YOUR ASSIGNMENT :: Return all the data, word for word.
━━━ SUPPLIED INFORMATION ━━━
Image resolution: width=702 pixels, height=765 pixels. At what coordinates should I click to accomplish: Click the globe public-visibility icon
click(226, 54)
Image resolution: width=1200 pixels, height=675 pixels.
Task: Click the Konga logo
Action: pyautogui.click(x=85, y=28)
━━━
RESPONSE AREA ::
Image resolution: width=702 pixels, height=765 pixels. At what coordinates should I click to accomplish: Click the globe public-visibility icon
click(226, 54)
Image resolution: width=1200 pixels, height=675 pixels.
Task: Click the Konga logo
Action: pyautogui.click(x=85, y=28)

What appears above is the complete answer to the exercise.